Thursday, February 24, 2005

CSI: Why I love you so much

Because if there’s a murder scene with 17 dismembered bodies and blood and guts dripping off the ceiling and running down the walls and knee-deep puddles of muck everywhere you look, Catherine will arrive to process the area in head-to-toe white cashmere.

Because your cases can turn on a flake of dry skin you find under a blowing leaf or on a single eyelash you find after sifting through thousands of pieces of debris vacuumed out of a shag carpet, but you still never wear those unflattering hairnets when you gather evidence.

Because you also never wear HazMat suits—unless they make you look sexy.

Because you will test the DNA of every drop of moisture you find at a murder scene UNLESS it will help you solve a case in under 48 minutes plus commercials.

Because your gun vault has more atmosphere and trendy backlighting than most high-end dance clubs.

Because when your investigations take you to high-end dance clubs, they always look as trendy and appealing as a homecoming dance on Saved by the Bell.

Because you get to say “bled out.” I wish I got to say “bled out” as often as you do. But the opportunity never comes up in advertising. At least not very often.

Because the blood at your crime scenes looks as gruesome as a bowl of warm cherry Jell-O. But you wouldn't know that because you investigate all your crime scenes in creepy darkness. And the creepier your crime scenes, the more you pile on the artfully lit darkness.

Because one of your victims died of a subdural hematoma soon after being served a tray of Shirley Temples. And now I'm on a tireless crusade to get the world to call that delicious concoction of 7-Up and grenadine a "subdural hematoma." (It's a far more apt name for a bubbly red beverage, don't you think?)

Because if you have the slightest inkling that there might be a body buried in a thousand-acre landfill, you’ll find that body before the next commercial.

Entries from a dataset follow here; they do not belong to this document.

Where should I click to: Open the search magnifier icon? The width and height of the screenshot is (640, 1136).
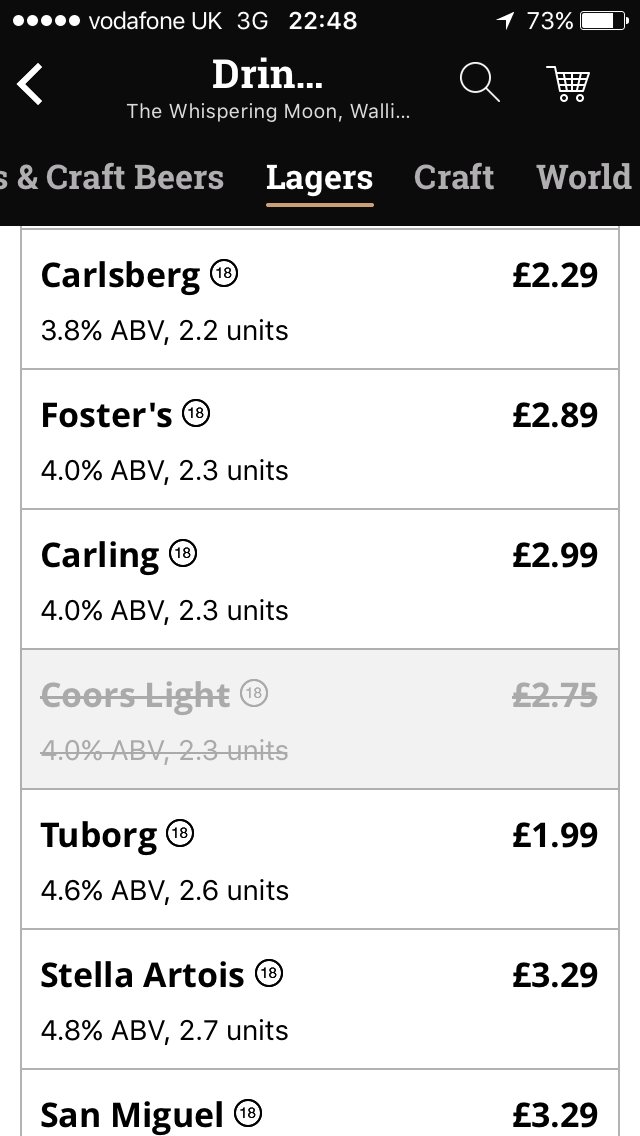point(479,82)
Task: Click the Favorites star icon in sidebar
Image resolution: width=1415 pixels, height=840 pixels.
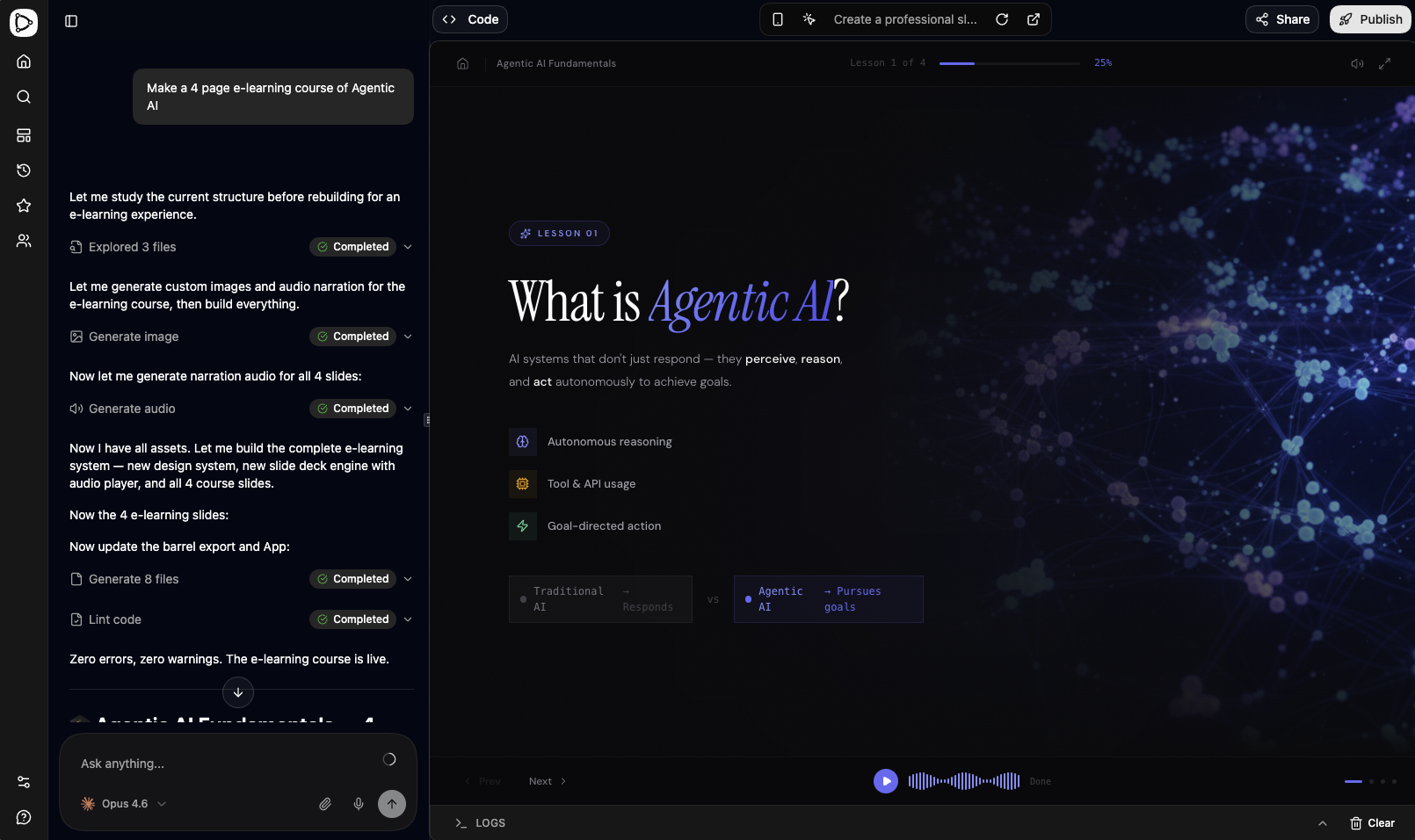Action: tap(24, 206)
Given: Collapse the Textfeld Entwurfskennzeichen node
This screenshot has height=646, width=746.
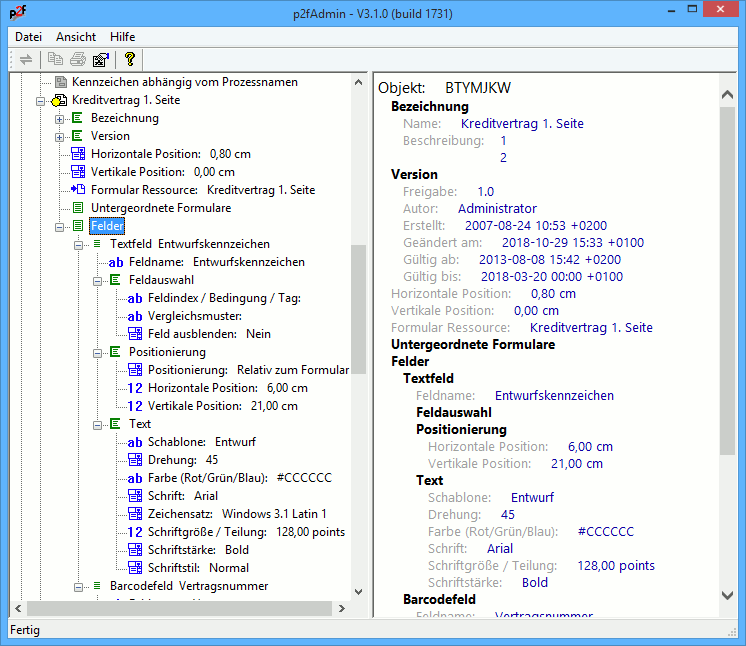Looking at the screenshot, I should coord(79,244).
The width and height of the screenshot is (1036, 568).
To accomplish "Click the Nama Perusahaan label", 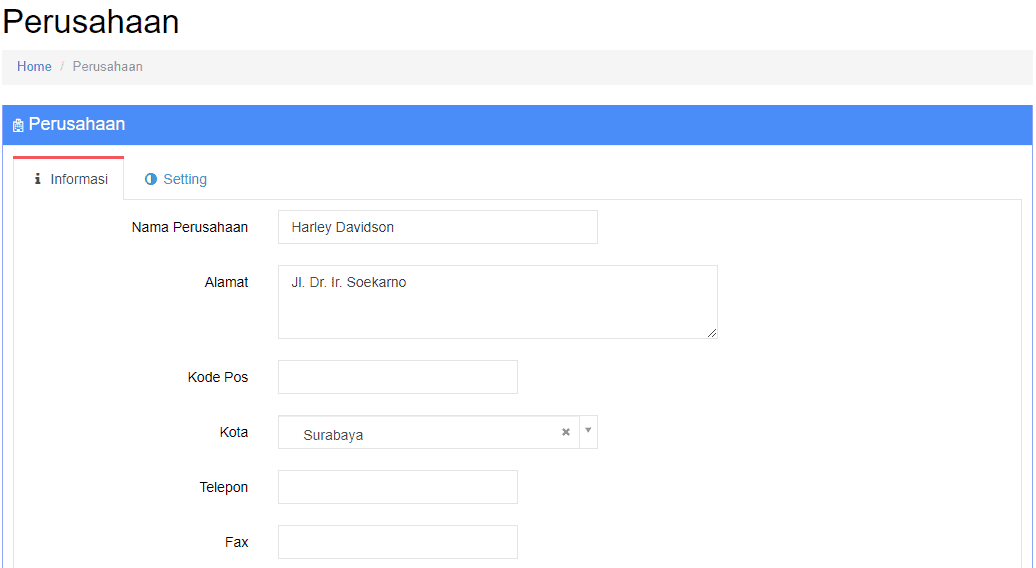I will [x=190, y=227].
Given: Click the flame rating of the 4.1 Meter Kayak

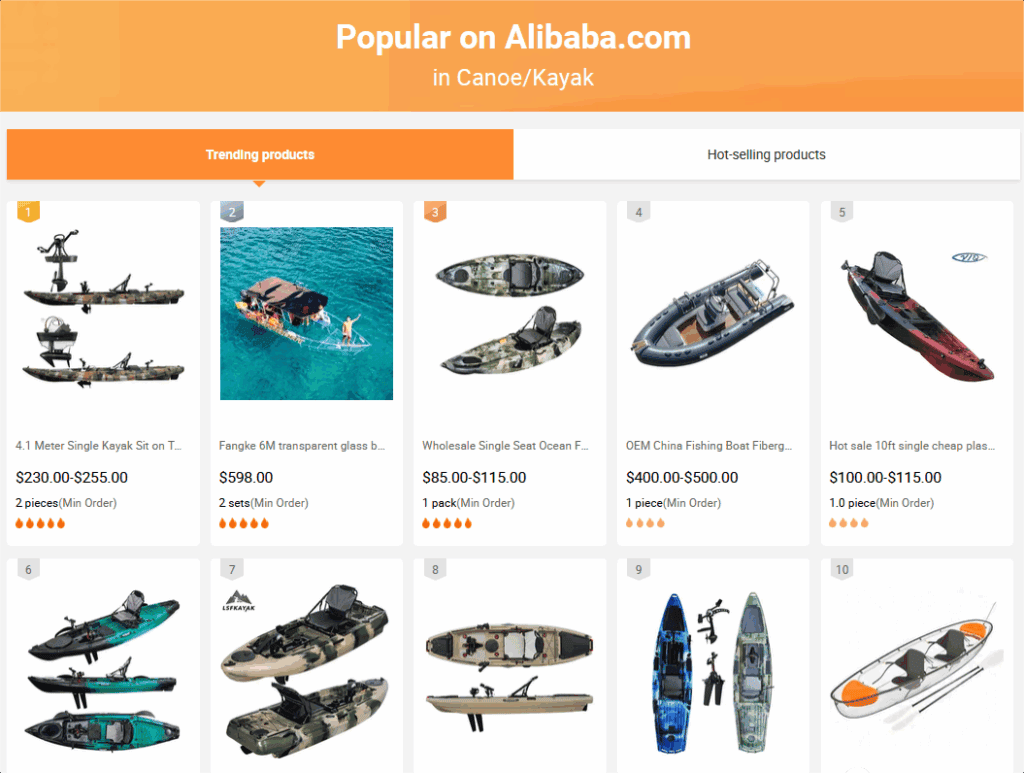Looking at the screenshot, I should [x=40, y=523].
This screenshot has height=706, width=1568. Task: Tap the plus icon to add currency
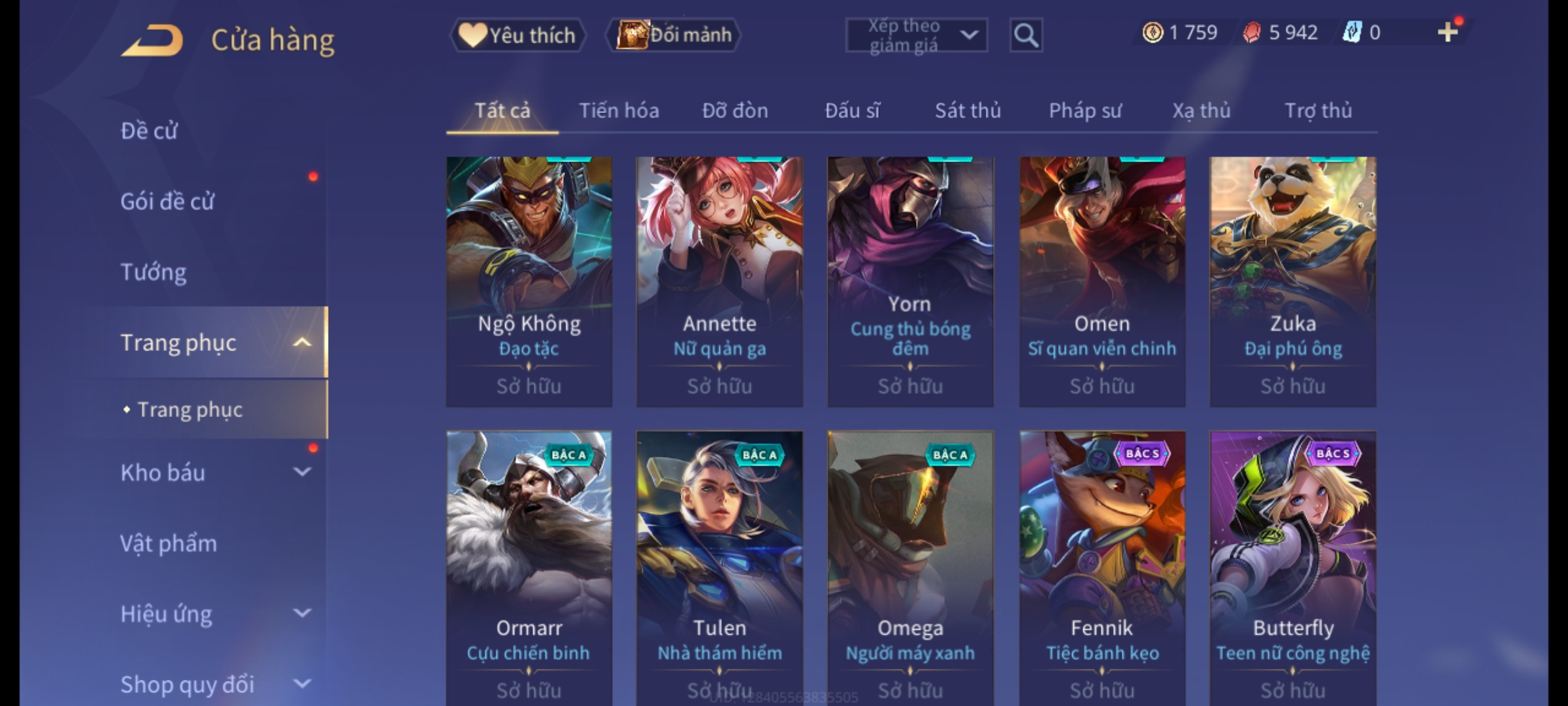(x=1448, y=32)
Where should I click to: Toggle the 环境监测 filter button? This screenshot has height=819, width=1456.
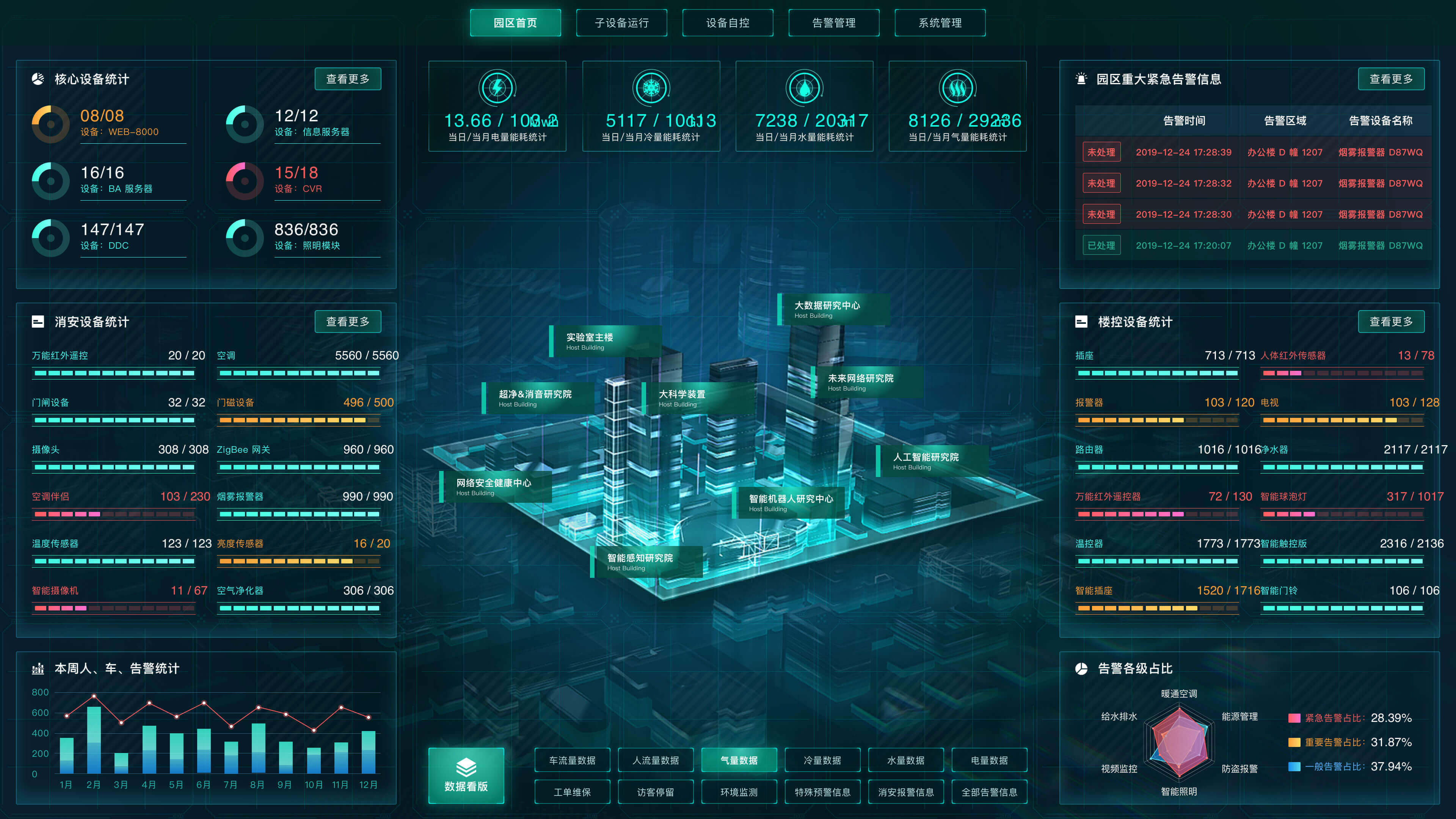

Because your corpses, even after days of rotting in the sun or bloating under water, always look like napping supermodels. Unless their gross disfigurements figure prominently in your plotlines—but even then you still manage to make them look pretty fuckable.

Because your CSI people are practically exploding with detailed, working knowledge of a staggering array of arcane disciplines from scuba diving to bus mechanics to GPS technology, but they still have to explain the most basic elements of forensic science (“pooling blood always follows gravity”) to each other week after week.

Because your make-believe technology is so advanced, you can produce museum-quality images from the reflections in the eyes of people who happen to have their pictures taken as they’re witnessing crimes.

Because every schmo you pull in off the street to interrogate knows full well that he or she has the right to walk out at a moment's notice—but doesn't do so until there's been a Dramatic Revelation or a Misleading Clue or it's time for a commercial, whichever comes first.

Because your Web site treats your characters as real people, with no listings of the actors’ names, forcing us to do some
creative Googling.

Because your head detective's name is Jim Brass. (Get it? He's a COP! And they call him BRASS!)

Because Catherine’s last name is Willows. And she used to be a stripper.

Because every time you show a closeup of Nick Stokes and his thick bull neck and his impossibly handsome mug, his eyes are clearly saying: Come freak me wild, Jake. You are the only man I will ever love. My body is your playground. I also make excellent blueberry muffins and I like to clean the kitchen.

Because every time you give your characters painful playful banter or disturbing little moments of plot intrigue (like when Grissom gives Sara cryptic compliments on her beauty) or force them to use the words “murder central” when they find a body in a hotel room near a staircase, your actors almost never look into the camera and mouth the words I took this job just to pay off my school loans.

Because you are the meth addiction in the circuit party of life. I'm hooked from the moment I see the sweeping overhead shots of Vegas that open every episode—and by the time Grissom utters his obligatory Painfully Clever Wry Observation three or four minutes later to signal that it's time to TiVo through the opening credits, your impossibly red blood and guts are entrenched deep within my more realistically colored blood and guts. And I wouldn't have it any other way.

6 comments:

Christopher said...

We don't get CSI here (as far as I am aware) so I am unacustomed to the obvious joy that is Nick Stokes! Hello Nick! Come to mama!

I just wrote "come to Mama". What's wrong with me?

dantallion said...

Huh. I'm thinking I'm gonna have to start watching more TV.

iPhil said...

The fact that I notice such things is probably more a reflection of me, than you - but you have just told the world that you find water-bloated corpses fuckable.

In a sense.

iPhil

iPhil said...

Also - Nick Stokes, no. Greg Sanders - Oh. God. Yes.

Really, yes.

iPhil

Homer said...

Whenever they have bones on the show they are so obviously plaster casts painted to look real that it distracts me.

Cincy Diva said...

There really is not an unattractive person in the CSI unit...except maybe the old guy that does the autopsies...and he probably has a bunch of sextagenarian groupies too.